▸ About this exercise
Each time a line of the listing holds "BALANCE", copy that line.
++++++++
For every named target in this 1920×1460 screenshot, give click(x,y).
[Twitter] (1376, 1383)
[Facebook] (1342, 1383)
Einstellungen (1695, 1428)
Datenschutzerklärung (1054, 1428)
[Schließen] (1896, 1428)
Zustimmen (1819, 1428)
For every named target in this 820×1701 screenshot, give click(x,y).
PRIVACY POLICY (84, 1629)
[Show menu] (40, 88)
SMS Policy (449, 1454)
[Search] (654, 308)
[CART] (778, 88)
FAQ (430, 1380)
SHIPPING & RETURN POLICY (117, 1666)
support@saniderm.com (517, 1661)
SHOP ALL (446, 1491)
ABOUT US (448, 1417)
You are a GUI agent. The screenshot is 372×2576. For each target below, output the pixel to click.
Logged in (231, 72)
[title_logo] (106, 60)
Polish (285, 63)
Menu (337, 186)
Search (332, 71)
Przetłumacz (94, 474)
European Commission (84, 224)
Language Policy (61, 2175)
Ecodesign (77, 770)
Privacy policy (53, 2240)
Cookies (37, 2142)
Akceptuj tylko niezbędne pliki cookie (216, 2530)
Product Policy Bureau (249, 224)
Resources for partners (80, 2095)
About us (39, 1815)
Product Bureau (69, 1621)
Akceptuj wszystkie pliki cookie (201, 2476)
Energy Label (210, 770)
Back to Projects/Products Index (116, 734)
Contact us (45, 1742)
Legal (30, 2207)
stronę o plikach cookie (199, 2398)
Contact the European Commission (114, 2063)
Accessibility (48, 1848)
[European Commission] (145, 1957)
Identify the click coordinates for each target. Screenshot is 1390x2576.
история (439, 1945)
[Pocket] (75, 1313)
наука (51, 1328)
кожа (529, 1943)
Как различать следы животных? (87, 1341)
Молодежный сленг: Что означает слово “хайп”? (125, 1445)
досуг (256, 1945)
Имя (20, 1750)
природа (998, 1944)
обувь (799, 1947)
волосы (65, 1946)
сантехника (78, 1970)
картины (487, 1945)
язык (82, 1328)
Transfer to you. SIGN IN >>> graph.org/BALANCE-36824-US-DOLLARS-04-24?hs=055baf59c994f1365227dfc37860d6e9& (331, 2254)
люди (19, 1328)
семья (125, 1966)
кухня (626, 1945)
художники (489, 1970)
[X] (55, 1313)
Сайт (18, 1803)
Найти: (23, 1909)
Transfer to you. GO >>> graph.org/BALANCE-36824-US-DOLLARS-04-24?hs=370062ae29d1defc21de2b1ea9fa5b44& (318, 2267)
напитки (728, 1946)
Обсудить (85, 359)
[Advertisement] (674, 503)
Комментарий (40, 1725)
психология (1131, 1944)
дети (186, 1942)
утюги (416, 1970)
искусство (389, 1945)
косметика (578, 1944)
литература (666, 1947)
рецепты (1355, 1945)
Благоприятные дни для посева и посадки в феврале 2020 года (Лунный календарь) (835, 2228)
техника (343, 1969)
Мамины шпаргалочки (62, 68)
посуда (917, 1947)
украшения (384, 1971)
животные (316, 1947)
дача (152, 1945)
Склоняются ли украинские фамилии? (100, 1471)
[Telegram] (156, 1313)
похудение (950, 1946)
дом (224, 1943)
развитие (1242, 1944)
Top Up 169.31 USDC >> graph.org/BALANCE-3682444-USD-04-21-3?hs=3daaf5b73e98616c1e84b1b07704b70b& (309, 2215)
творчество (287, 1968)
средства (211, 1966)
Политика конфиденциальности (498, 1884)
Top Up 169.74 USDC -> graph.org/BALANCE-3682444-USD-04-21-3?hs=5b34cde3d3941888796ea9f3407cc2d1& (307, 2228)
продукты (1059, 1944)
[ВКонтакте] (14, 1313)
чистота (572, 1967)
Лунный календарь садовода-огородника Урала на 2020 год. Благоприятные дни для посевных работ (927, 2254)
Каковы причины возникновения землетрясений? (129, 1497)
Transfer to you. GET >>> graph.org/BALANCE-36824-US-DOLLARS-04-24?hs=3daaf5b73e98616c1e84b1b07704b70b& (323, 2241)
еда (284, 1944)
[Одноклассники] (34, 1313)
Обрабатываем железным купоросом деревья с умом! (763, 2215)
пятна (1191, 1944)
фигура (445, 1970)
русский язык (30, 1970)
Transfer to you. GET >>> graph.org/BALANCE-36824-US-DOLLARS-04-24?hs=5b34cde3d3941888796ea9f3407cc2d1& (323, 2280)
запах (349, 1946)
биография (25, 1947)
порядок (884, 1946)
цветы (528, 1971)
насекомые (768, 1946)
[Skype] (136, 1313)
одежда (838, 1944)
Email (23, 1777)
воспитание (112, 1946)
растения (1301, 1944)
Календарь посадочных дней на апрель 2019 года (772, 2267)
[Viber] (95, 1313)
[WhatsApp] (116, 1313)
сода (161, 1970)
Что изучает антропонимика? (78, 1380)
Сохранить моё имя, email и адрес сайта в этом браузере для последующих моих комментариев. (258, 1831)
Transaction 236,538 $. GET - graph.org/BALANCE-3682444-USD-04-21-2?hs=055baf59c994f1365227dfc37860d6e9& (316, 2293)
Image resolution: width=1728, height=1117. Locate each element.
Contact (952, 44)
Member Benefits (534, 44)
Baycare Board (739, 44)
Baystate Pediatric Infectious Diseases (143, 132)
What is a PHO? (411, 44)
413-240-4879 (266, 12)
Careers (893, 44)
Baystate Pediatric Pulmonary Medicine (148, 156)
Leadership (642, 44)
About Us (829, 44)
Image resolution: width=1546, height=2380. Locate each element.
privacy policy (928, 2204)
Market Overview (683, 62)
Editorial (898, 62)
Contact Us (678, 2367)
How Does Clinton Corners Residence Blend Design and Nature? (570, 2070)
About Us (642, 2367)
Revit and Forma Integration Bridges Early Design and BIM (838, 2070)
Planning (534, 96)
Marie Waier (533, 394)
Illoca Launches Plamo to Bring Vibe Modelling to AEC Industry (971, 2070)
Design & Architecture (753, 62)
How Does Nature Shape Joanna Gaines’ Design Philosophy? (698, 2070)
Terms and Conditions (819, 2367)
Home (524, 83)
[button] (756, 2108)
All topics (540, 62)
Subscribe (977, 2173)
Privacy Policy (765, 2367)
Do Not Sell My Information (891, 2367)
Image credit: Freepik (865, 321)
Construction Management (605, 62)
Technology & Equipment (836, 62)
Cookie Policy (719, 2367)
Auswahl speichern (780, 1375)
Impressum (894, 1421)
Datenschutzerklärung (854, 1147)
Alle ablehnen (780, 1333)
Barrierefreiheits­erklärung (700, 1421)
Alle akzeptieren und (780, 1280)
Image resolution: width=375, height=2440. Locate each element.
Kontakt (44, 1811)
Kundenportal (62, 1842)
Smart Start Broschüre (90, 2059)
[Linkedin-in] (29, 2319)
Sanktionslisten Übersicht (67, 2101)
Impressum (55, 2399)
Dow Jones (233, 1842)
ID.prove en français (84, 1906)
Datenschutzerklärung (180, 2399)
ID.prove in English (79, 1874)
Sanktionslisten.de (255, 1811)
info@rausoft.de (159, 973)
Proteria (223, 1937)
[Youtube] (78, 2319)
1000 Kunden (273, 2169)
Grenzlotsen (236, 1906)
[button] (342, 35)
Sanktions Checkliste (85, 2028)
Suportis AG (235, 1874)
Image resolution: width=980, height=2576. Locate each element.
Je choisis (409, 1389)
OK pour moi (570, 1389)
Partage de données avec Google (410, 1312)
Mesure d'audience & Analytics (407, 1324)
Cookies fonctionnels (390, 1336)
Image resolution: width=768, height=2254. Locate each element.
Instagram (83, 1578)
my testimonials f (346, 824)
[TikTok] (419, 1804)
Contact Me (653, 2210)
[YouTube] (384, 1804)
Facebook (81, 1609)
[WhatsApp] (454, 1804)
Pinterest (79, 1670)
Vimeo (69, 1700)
++++++++
▸ Problem solution
Transfer to you. SIGN IN >>> graph.org/BALANCE-36824-US-DOLLARS-04-24?hs=055baf59c994f1365227dfc37860d6e9& (331, 2254)
Transfer to you. GO >>> graph.org/BALANCE-36824-US-DOLLARS-04-24?hs=370062ae29d1defc21de2b1ea9fa5b44& (318, 2267)
Top Up 169.31 USDC >> graph.org/BALANCE-3682444-USD-04-21-3?hs=3daaf5b73e98616c1e84b1b07704b70b& (309, 2215)
Top Up 169.74 USDC -> graph.org/BALANCE-3682444-USD-04-21-3?hs=5b34cde3d3941888796ea9f3407cc2d1& (307, 2228)
Transfer to you. GET >>> graph.org/BALANCE-36824-US-DOLLARS-04-24?hs=3daaf5b73e98616c1e84b1b07704b70b& (323, 2241)
Transfer to you. GET >>> graph.org/BALANCE-36824-US-DOLLARS-04-24?hs=5b34cde3d3941888796ea9f3407cc2d1& (323, 2280)
Transaction 236,538 $. GET - graph.org/BALANCE-3682444-USD-04-21-2?hs=055baf59c994f1365227dfc37860d6e9& (316, 2293)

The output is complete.